Task:
Turn the lines of the records below into a JSON list of strings, one string per line, leaving out blank lines.

** start of Data records **

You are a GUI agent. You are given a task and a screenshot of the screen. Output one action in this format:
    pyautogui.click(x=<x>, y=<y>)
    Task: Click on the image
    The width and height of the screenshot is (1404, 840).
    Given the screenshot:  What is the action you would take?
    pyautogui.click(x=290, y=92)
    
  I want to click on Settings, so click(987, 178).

** end of Data records **

Result for this exercise:
[
  "You are a GUI agent. You are given a task and a screenshot of the screen. Output one action in this format:",
  "    pyautogui.click(x=<x>, y=<y>)",
  "    Task: Click on the image",
  "    The width and height of the screenshot is (1404, 840).",
  "    Given the screenshot:  What is the action you would take?",
  "    pyautogui.click(x=290, y=92)",
  "  I want to click on Settings, so click(987, 178)."
]